Tired and sore in the office and I need a nap, lol. I think it is supposed to get a little rougher this weeked. Tomorrow may be decent, but today was perfect. Go get 'em if you can - Good luck.


----------



## gigem87 (May 19, 2006)

Blake0311 said:


> Big D, glad you finally got out, sorry I didn't have my strap with (I was the guy in the white tundra and black rims). Gonna be putting it back in there now. Glad you got on em too!
> Gig em 87, I think I was fishing next to you. Wish I had read this thread prior and I would have stopped and introduced myself.
> Like gig em stated, surf was hot this morning. I was throwing red paddle tails, purple sand shads, and green/red paddle tails. Lost about 4 and stringered one in the first gut. Followed a group of 3 guys out to the next bar after watching them hook up consistently and it was on after that! About 5-6 throw backs to one keeper but it was still fun! Managed 8 on the stringer. Guys next to me did about equal throwing what looked like a pink mirror lure. Seemed like good dudes, and funny.

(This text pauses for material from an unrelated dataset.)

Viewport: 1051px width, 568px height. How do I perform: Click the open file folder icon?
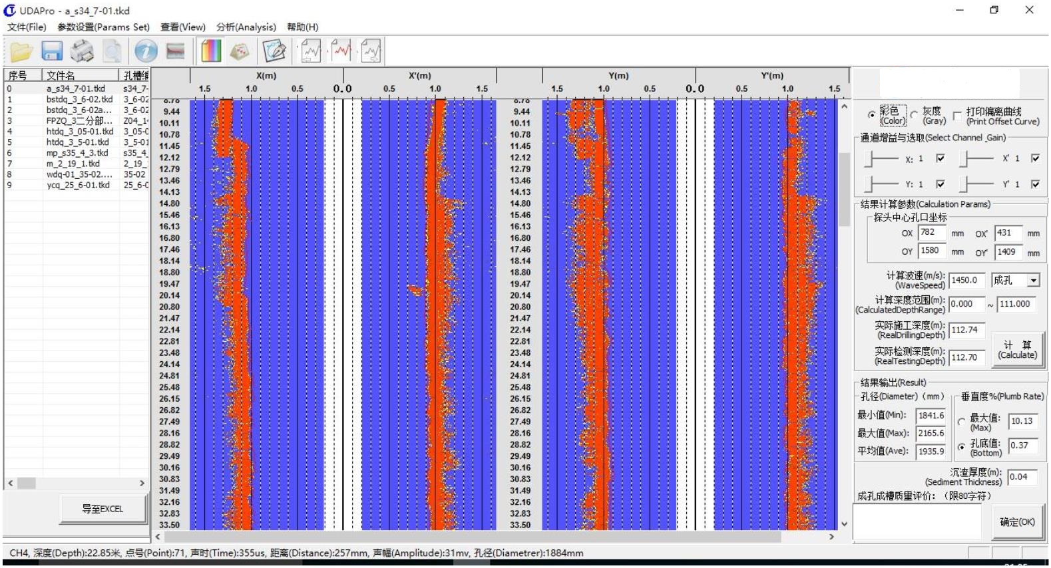[x=21, y=51]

I was in a white Tundra parked parallel with the beach. There was a group to my right, you must have been with them. Guy with no shirt? I am not a big fan of swimming to the 3rd sandbar with wading boots and a stringer of fish on, but I did it. If it was rough at all I would not have done it. Had a close call once, that was enough.


----------



## TU MO KASSTS (Feb 12, 2010)

@gigem @blake - I'm pretty sure i was in close proximity to yall as well. east of access 5. i know i saw the shirtless dude and the attempts to swim out to the 3rd bar. looked kind of dicey. i was in the group of 2 with the blue long sleeve on. we ended up putting a thunderous hurt on some trout around 8:45.


----------



## Hevy Dee (May 26, 2004)

*Correction*



Hevy Dee said:


> Hit it about 1/2 mile East of Access Rd. 5 on Wednesday morning just as the easterm sky was beginning to brighten. Only needed 1 lure - CH Skitterwalk Jr. - It did not take long. 8-9 keeper-sized trout along with about 20 that seemed to all be 14.5". Had to be at work in Houston at 10:00am so I left them biting at 7:30am. Boxed 5 for dinner.
> 
> Called a buddy and hit the same spot again this morning. The bite was a little later (when the tide started moving a little and the sun popped up. Probably caught 50-60 trout (maybe more) between us with about 15 keepers. Used the same topwater early then switched to 51MR-CH to finish the day. Has a 45 minute period where it was non-stop, blowups every cast, including gafftop - that was weird. My buddy was using one of those smaller Mirrolure sub-surface twitch baits (MR 27 or something like that)and was the master of the dinks. Left around 8:45, Boxed 15 for the freezer.
> 
> Tired and sore in the office and I need a nap, lol. I think it is supposed to get a little rougher this weeked. Tomorrow may be decent, but today was perfect. Go get 'em if you can - Good luck.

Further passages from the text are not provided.